Wai Wais leave Gunns Strip
Help needed for resettlement
Corentyne logging area also flooded

By Samantha Alleyne
Stabroek News
June 9, 2000

The residents of Gunns Strip have given in. In the face of continued rainfall and rising flood waters they have decided to relocate to another area some three miles up the Essequibo River, according to Deputy Chairman of Region Nine, Vincent Henry.

The Wai Wai Amerindian village, which is located some 80 miles from Aishalton is experiencing the worst flood in its 13 years at Gunns Strip. The area is among several now under water in six of the ten regions of the country.

The resettlement of the Wai Wais was confirmed yesterday by Head of the Civil Defence Commission (CDC), Major Ivan Alert. Alert commented that the moving of the residents would necessitate much more relief work.

Speaking to Stabroek News Henry said that although the entire village had not been flooded the 190 villagers were not comfortable with their settlement being a island due to the rains. He said the new area, Amasakkinari, was just a short distance away from an existing airstrip in the area. "The fact that the village has been reduced to a mere island is not encouraging," Henry said.

He said that the villagers have food for the next two weeks, but it was expected that more relief from the CDC will be dispatched to the area shortly. However, he said, since most of the farms were destroyed by the flood waters, the residents are now seeking farine. Farine, which is made from cassava, is the villagers' main staple. Henry said that though not all of the farms were under water, because of the constant rain and the soaking of the area the cassavas have begun to rot.

The villagers are using boats to move their belongings, which, in some cases, include their houses. And the Guyana Red Cross Society (GRCS) has launched an appeal to assist in the relocation of the Wai Wais. GRCS said residents are in need of #40 lubricating oil for chainsaws, gasolene, chainsaws, hinges, bolts and nuts, 40x20 galvanised sheets and 100 sacks of cement. Persons interested in donating materials can contact the GRCS on telephone numbers 65174 or 60384. Cash donations can be made to the GRCS Disaster Fund account #653 484 6 at the National Bank for Industry and Commerce, a GRCS release said.
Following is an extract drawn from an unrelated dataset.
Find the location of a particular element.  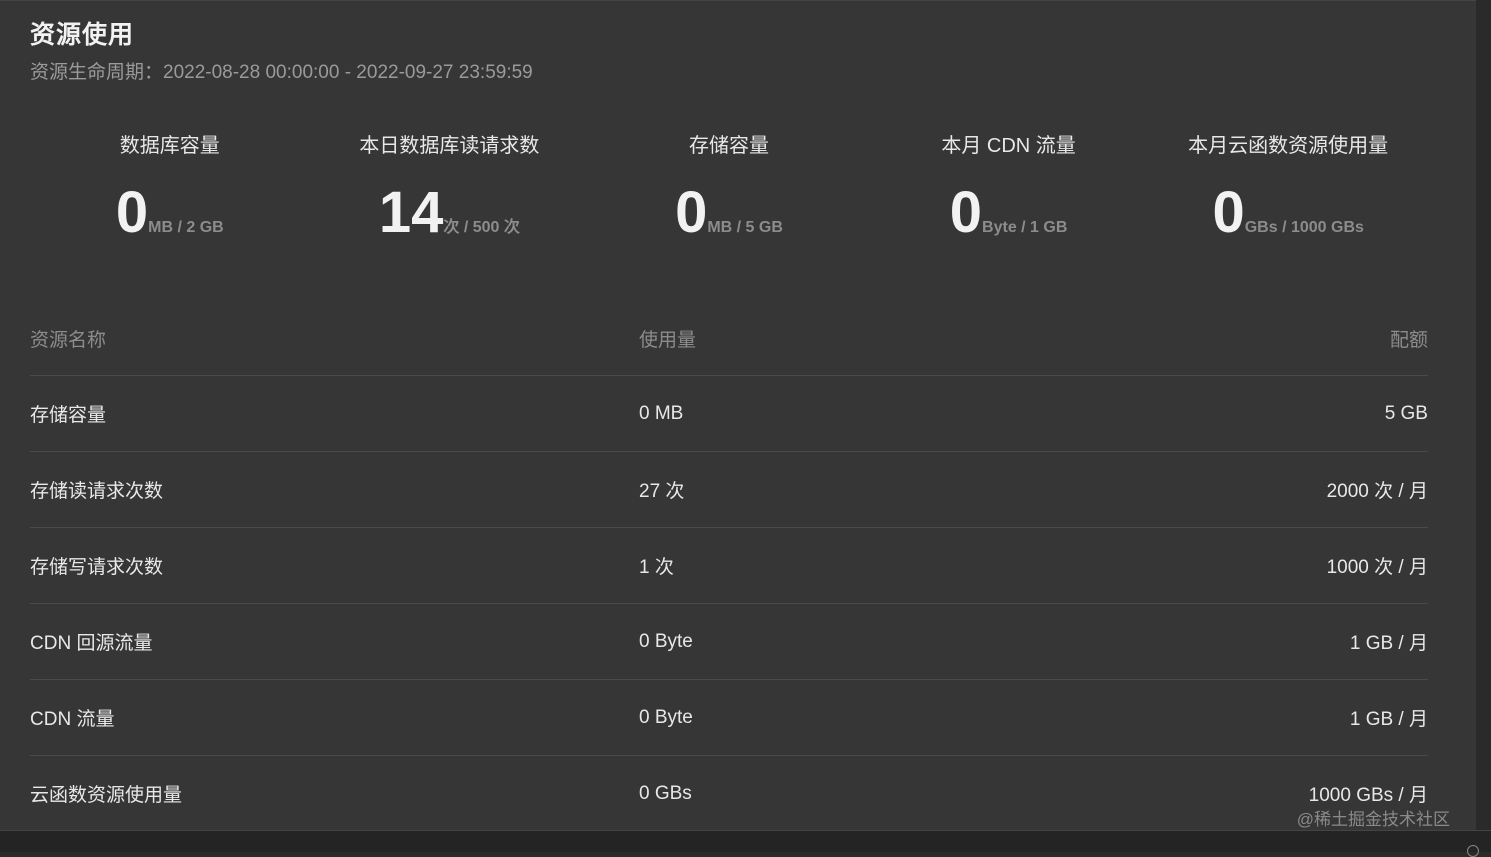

The moving will create a slight difficulty for the children of school age since initially they will have to paddle back and forth to school because there is no school building in the new area. But the school building and the health centre structure would be dismantled shortly and moved to the new village.

Meanwhile, as the rains continue the list of areas affected by flooding gets longer. The latest one is a logging community on the left bank of the Upper Corentyne River.

According to Mootoo Singh, one of the directors of Ganesh Singh & Brothers Logging Company, the rising water is causing severe damage in the area.

In a telephone interview with this newspaper yesterday, Singh said that the area is now under many feet of water. Equipment and machinery have been destroyed and logs have floated away. He said that the roads in the area are under ten feet of water.

While the area did not really have a large population, Singh said that some Amerindians who work with loggers in the area had their homes on the sites and these were almost covered by water. He said that some people are now living on their roofs to escape the ever climbing water.

The man said that there were about 13 logging enterprises in the area and they had all experienced losses. He said that in the 50 years of his company's existence, this was the first time the area had experienced such flooding.

According to Singh, his company had recorded an estimated $20 million in losses and this figure will rise if the flooding continues. He said that the Corentyne River had overflowed its bank.